De Bergman y las suecas
Tras el éxito de la novela polar, los críticos repiten como un latiguillo que estos novelistas revelan lo oscuro y siniestro que puede llegar a ser todo en Escandinavia. Hay algo de exageración y mucho de promoción editorial y, sobre todo, un gran desconocimiento de las sociedades nórdicas, presentadas históricamente como puritanas pero de sexualidad abierta y tolerante. Fluctuando entre dos tópicos, Carl T. Dreyer e Ingmar Bergman para los más entendidos y «las suecas» para la clase popular, emblemas de un pasado extinto.
Hoy, con la debacle del Estado de Bienestar, la emigración «multiculti» y la corrección política, el género policíaco parece ser el más indicado para realizarle un TAC a la sociedad nórdica, aunque la podredumbre que aflore sea similar a la del resto del mundo democrático. Lo prueba Anne Holt, cuyas novelas suelen ser un índice adecuado del malestar en Noruega.

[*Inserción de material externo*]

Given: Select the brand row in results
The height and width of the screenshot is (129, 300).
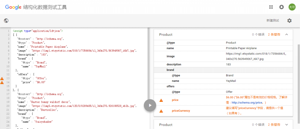Looking at the screenshot, I should 170,70.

La última, «El hijo único», además de ser muy superior a «1222», reseñada en LA RAZÓN, tiene los ingredientes que tanto gustan a sus lectores: una intriga bien urdida y unos personajes trazados con pulso que atraen tanto por su consistencia como por su originalidad. Eso sí, siempre que acierte, pues la saga de la subinspectora lesbiana Hanne Wilhelmsen tiene un largo recorrido y algunas carecen del nervio y la redondez de «El hijo único». Ésta sí tiene ese ritmo lento y agradable de la novela policiaca clásica, tipo «whodunit», y aquello que la subinspectora pide a sus colaboradores: «Escarbar en las vidas privadas de esas personas. Buscar todo lo que haya: movimientos de dinero, amantes, inclinaciones sexuales... disputas familiares. Todo (...). la vida y milagros de la víctima».
En la base de toda novela negra está la curiosidad del investigador por el otro, so pretexto de conocer la verdad de esa sociedad que vive replegada sobre sí misma y que el asesinato pone en evidencia mediante la investigación policial. Lo que busca la detective es descubrir al asesino y saber la verdad, metáforas de su mundo convertido por proyección en el del lector que vive miméticamente su peregrinaje a través de una narración tan bien urdida y de agradable lectura como «El hijo único».